[DATA EXTRACTS]

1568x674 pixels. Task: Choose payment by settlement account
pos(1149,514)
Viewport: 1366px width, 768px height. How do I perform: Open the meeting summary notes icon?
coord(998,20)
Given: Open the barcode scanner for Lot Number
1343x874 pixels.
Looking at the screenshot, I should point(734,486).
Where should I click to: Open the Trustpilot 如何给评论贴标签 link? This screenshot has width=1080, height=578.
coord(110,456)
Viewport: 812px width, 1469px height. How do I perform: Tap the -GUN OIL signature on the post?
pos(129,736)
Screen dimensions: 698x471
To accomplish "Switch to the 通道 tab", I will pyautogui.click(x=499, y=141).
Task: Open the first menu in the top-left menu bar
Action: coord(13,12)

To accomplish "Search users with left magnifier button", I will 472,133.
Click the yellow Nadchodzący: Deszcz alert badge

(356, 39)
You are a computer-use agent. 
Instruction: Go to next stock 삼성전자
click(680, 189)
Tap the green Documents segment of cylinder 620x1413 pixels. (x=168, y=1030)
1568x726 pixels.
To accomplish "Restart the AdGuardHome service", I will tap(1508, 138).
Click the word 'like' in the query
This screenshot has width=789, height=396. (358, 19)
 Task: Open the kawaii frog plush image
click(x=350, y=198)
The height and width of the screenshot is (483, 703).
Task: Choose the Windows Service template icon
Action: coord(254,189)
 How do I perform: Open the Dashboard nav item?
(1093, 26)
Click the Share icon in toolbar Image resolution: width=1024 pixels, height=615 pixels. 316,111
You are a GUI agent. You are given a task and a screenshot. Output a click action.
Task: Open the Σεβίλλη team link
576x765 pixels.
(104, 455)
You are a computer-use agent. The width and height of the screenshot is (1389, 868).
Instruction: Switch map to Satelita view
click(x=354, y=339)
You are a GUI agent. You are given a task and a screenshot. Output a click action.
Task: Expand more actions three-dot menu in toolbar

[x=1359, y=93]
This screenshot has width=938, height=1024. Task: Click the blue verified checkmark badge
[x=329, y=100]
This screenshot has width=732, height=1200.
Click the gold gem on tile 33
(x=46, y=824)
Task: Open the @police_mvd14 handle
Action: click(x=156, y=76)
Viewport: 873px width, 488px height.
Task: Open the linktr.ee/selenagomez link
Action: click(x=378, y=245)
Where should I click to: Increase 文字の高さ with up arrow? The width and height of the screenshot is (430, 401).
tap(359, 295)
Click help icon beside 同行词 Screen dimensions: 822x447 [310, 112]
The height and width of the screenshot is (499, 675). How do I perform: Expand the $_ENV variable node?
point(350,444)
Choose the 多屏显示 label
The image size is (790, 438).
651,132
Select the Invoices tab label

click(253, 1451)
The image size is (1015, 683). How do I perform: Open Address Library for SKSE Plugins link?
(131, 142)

[/DATA EXTRACTS]

Your answer should consist of all lines in the listing above that contain "dimensions".

▸ **TASK RESPONSE**
Screen dimensions: 698x471
Click help icon beside 同行词 Screen dimensions: 822x447 [310, 112]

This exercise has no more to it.